For the month of August I will be taking a sabbatical from my blog. As I prepare to start holidays on Tuesday, I thought it would be nice to leave you with this beautiful story. Some months ago a lovely woman in my congregation sent me this article about the Daffodil Principle. (Thanks, Joyce!) Perhaps you are familiar with it. It originates in the Chicken Soup books, a series that has been very popular with many Boomers over the years. I draw upon Sam Thomas Davies for this story.
Writer Sam Thomas Davies tells about something he read in Chicken Soup for the Gardener’s Soul:
“In one chapter, Jaroldeen Edwards recounts the day her daughter, Carolyn, drove her to Lake Arrowhead to visit a daffodil garden.
Apparently Jaroldeen’s daughter was constantly urging her to visit the daffodil garden with her. It was two hours away and Jaroldeen was not sure she wanted to drive that far, but finally she made the trip. When she and her daughter arrived at the daffodil garden, Jaroldeen couldn’t believe her eyes:
“We turned a corner of the path, and I looked up and gasped. Before me lay the most glorious sight. It looked as though someone had taken a great vat of gold and poured it down over the mountain peak and slopes . . . There were five acres of flowers”.
There were daffodils as far as the eye could see.
On the land, was a house with a poster that read: “Answers to the Questions I Know You Are Asking”. The first answer was: “50,000 bulbs”. The second answer was: “One at a time, by one woman. Two hands, two feet, and [a] very little brain”. The third answer was: “Began in 1958”.
This woman had adopted what Jaroldeen would call “The Daffodil Principle”: a lifelong commitment to a goal by taking one action every day.”
Jaroldeen’s story, as recounted by Davies, reminds us that most success stories are the result, not of sudden, spectacular wins or extraordinary actions. Instead, they are about taking one action at a time, committing oneself daily to a larger goal, remaining faithful to that goal through hard work and dedication. They are also about learning to be flexible, trusting the process, and being willing to learn new ways of doing things. The woman who planted the daffodils, one bulb at a time, had to learn about the quality of the soil, how and where to plant the flowers so that they would receive just the right amount of sunlight, and then she had to commit herself to regular watering, fertilizing and weeding of the garden. Not an easy or glamorous job but one that led to a glorious garden that has brought tremendous joy and beauty into the lives of many.

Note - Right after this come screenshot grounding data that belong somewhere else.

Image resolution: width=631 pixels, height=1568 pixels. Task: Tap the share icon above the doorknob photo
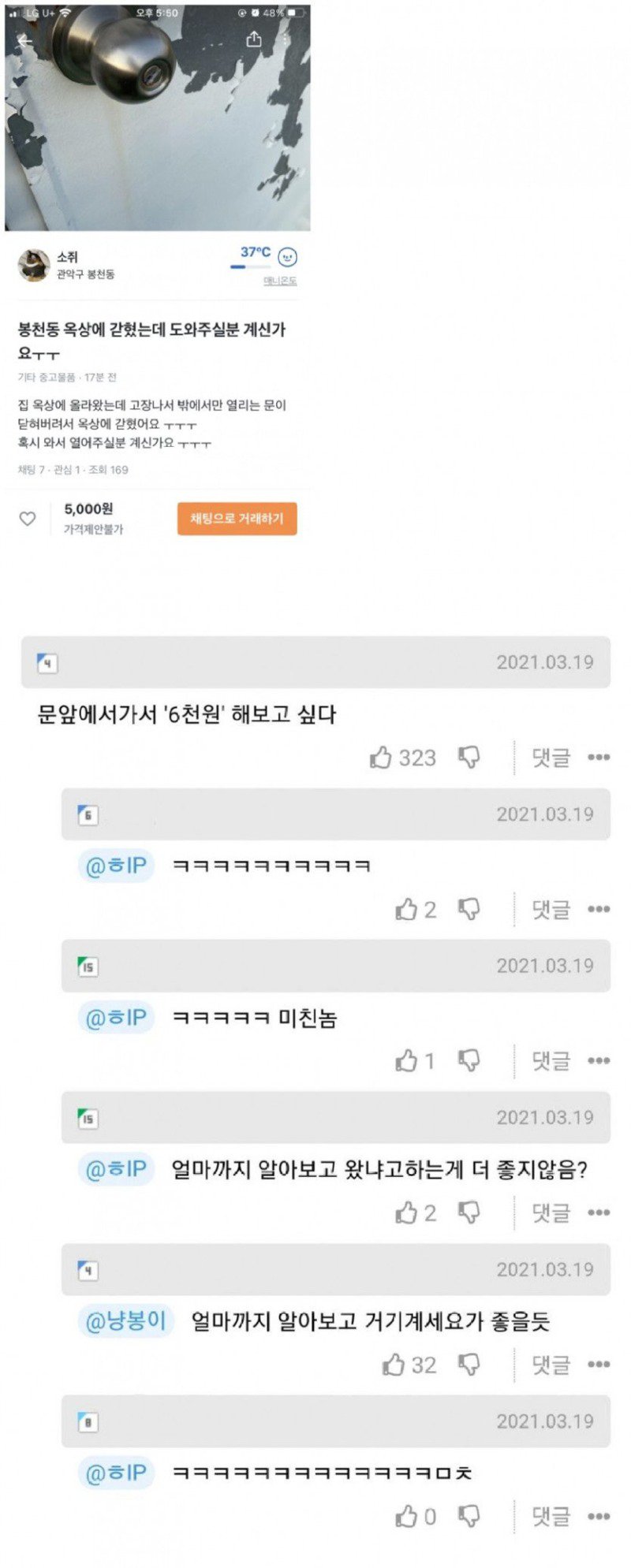pos(254,38)
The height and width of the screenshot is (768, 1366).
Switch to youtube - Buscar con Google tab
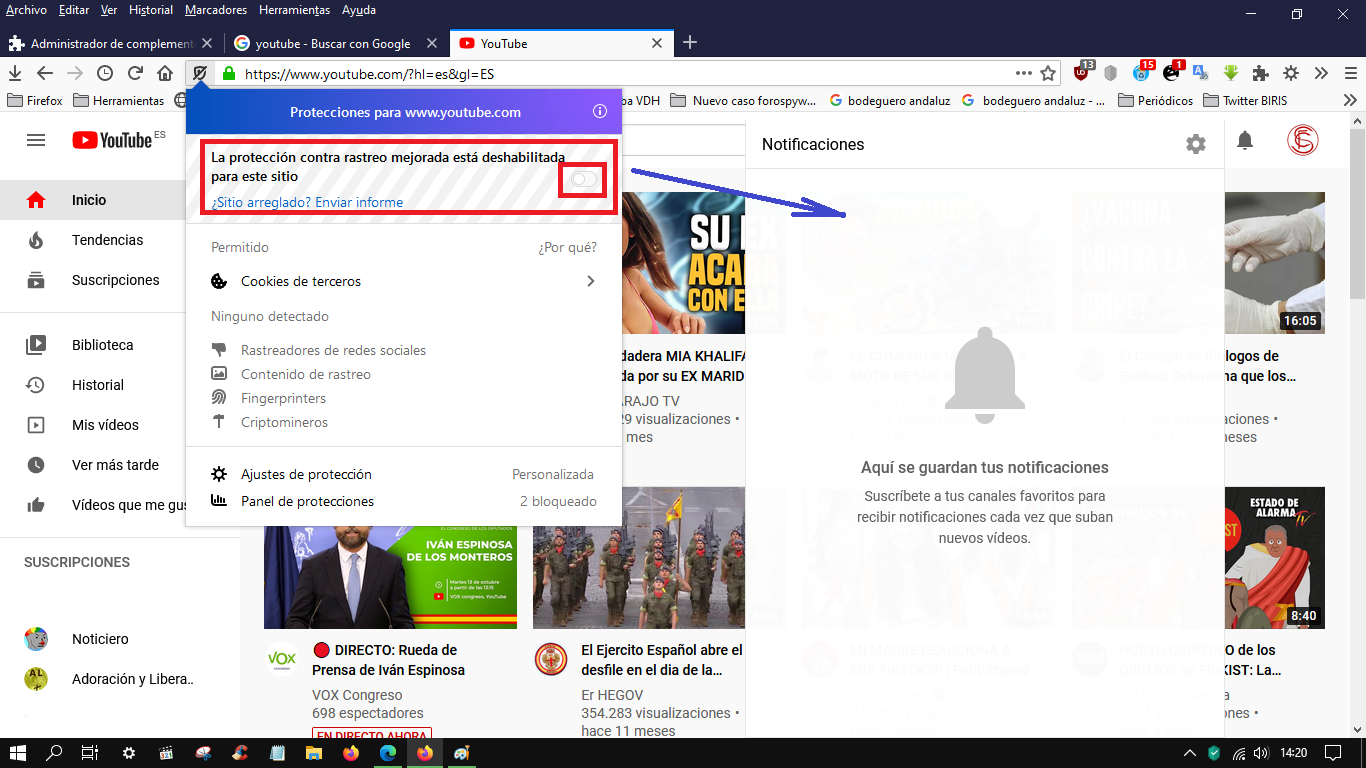pyautogui.click(x=333, y=43)
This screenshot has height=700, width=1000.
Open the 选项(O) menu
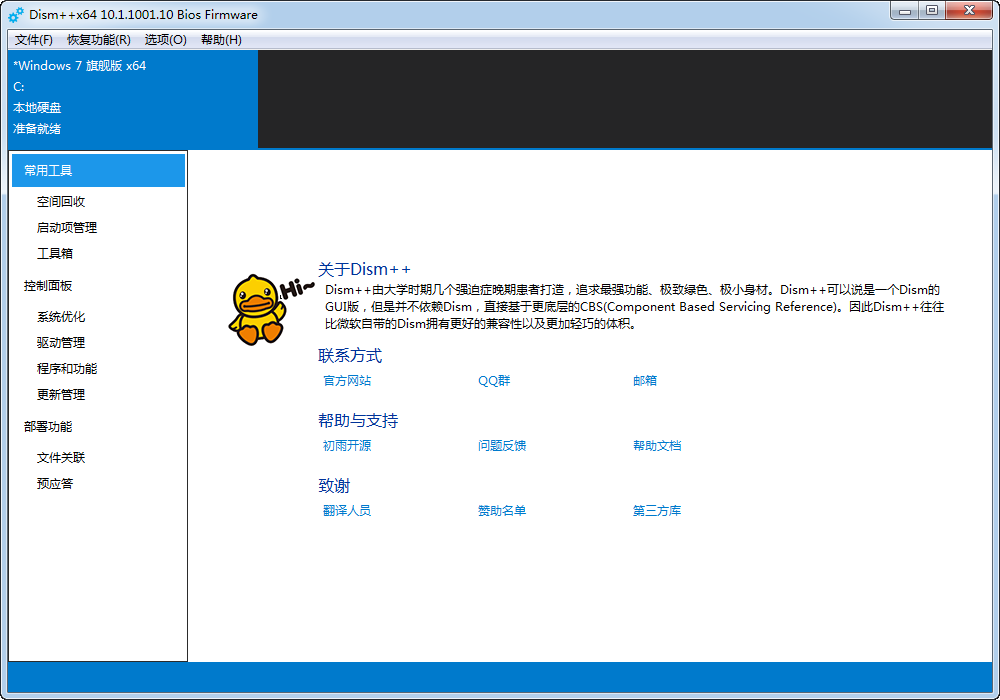[x=165, y=40]
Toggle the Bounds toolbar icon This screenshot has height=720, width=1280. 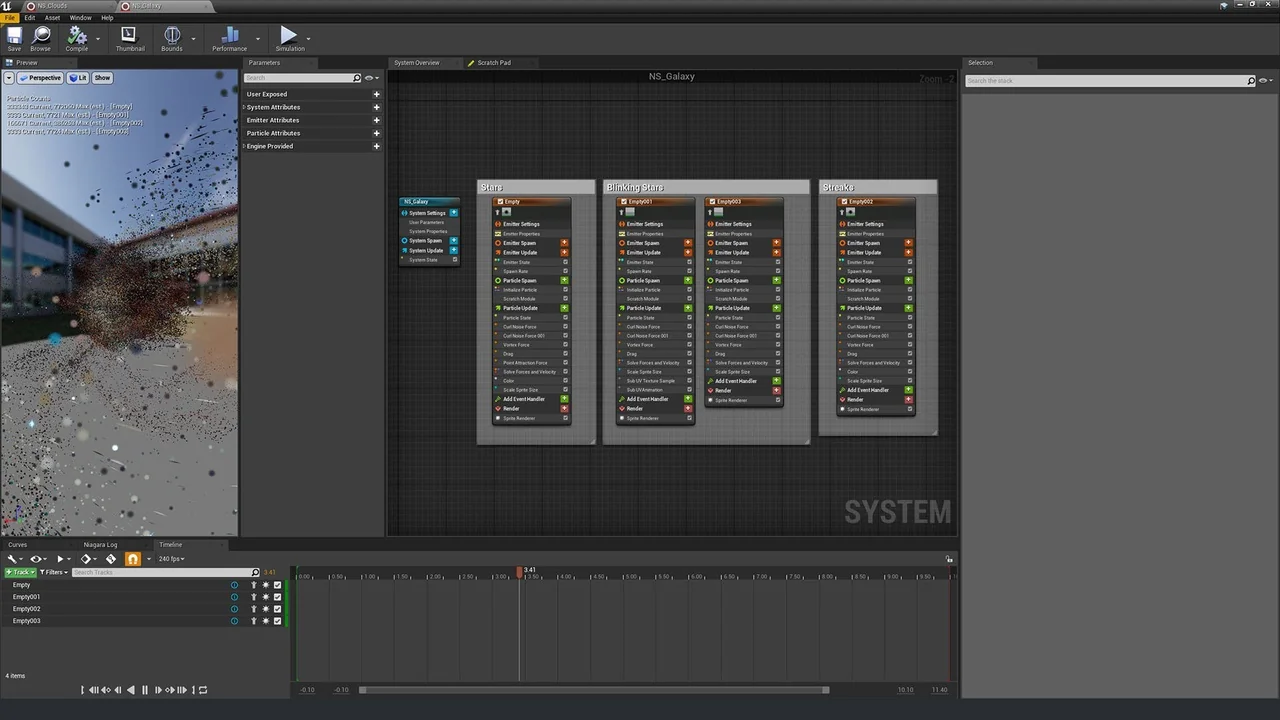172,37
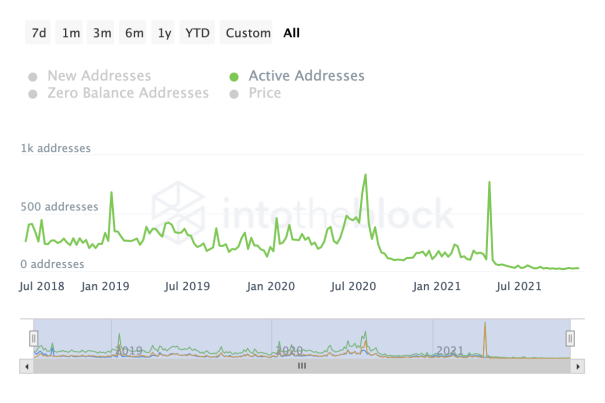Click the scrollbar right arrow
The height and width of the screenshot is (403, 605).
[579, 366]
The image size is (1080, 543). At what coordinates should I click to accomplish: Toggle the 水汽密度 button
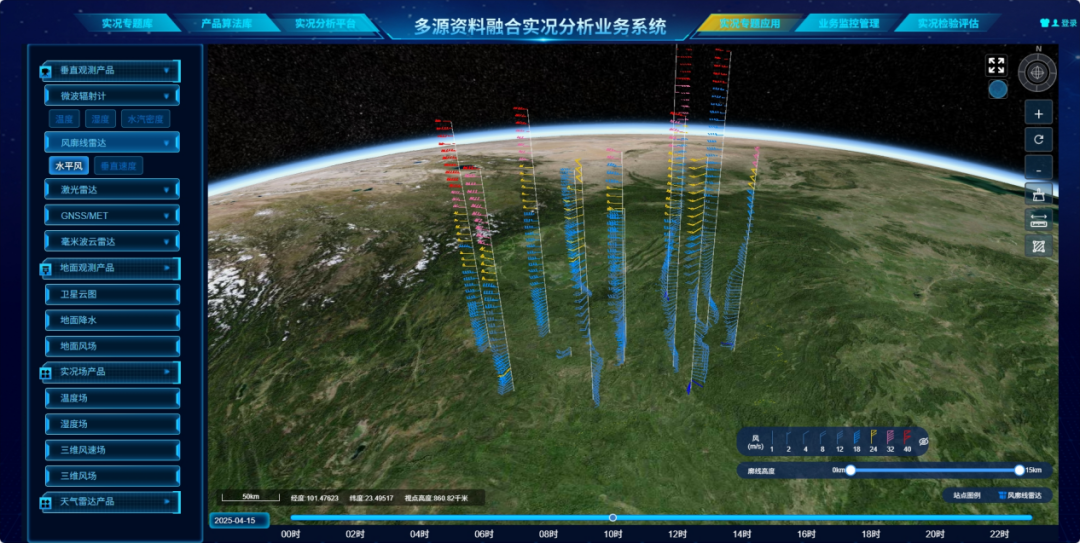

The season for daffodils has passed; but many other flowers are beginning to bloom and there will be others that will blossom throughout August and September. I hope that you will take time to smell the flowers, to give thanks for the hands that planted and nurtured them, and for our loving God who sends the rain and sunshine to help them grow.
Have a wonderful summer, friends, and see you again in September!